Catching up on the NYT Book Review from June 12, I was amazed to find that Julia Reed entirely missed the point of Miss Manners' Guide to Excruciatingly Correct Behavior (the review is on pp.8-9). Apparently, Julia Reed thinks Miss Manners (aka Judith Martin) is mainly of interest for her 1) rigidity; 2) nostalgia; 3) wit. It's a very positive review, but apparently Miss Reed is unaware that Miss Manners is of interest not for her views on table settings but because she is one of the finest political and ethical philosophers of our day!

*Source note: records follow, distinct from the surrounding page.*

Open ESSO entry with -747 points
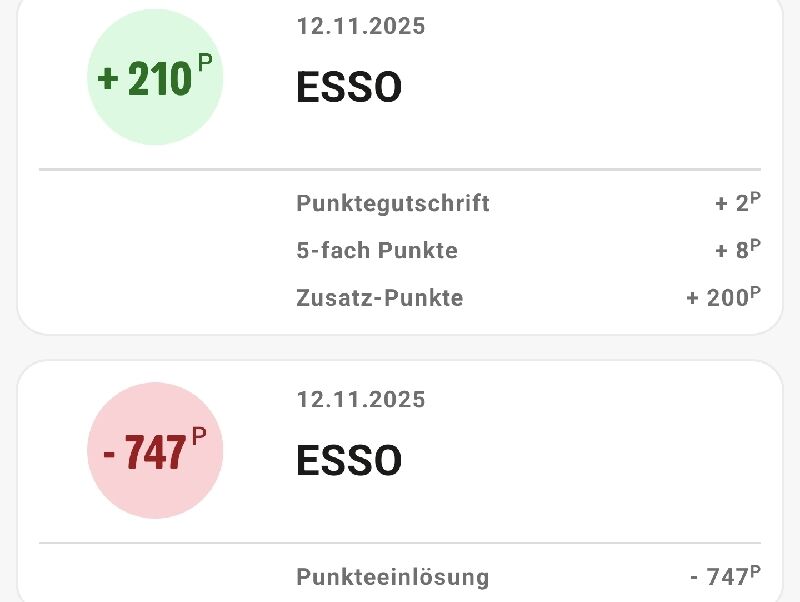The height and width of the screenshot is (602, 800). [x=349, y=461]
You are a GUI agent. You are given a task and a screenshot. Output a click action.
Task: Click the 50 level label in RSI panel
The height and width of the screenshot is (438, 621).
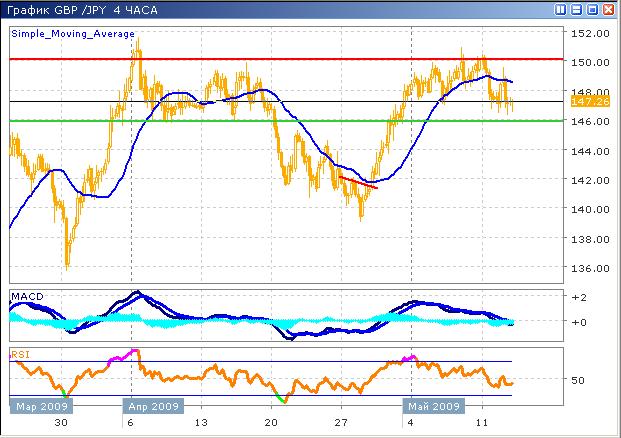tap(577, 380)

Yes she is witty but there's a lot more to it. And Reed’s notion that Miss Manners is nostalgic is easily misunderstood. She wants to preserve some elements of the way people behaved in the past, yes, but this just makes her not a radical. Whatever she is, Miss Manners is not the sort of a conservative who “stands athwart history.”
If I had to characterize her, I would say she brilliantly synthesizes a kind of classical liberalism with a progressive communitarianism. In the hands of Miss Manners, etiquette teaches that what you do in private is your own business but offers a system that allows for harmony--and decency--in social relations. One of her maxims is that law often steps in where etiquette has, in fact, broken down. One of my favorite teachings from the Great One: when asked how to greet the members of a gay couple when introduced to them, she answers: “How do you do. How do you do.” Let’s put it a different way: “etiquette” might be well translated as derekh eretz.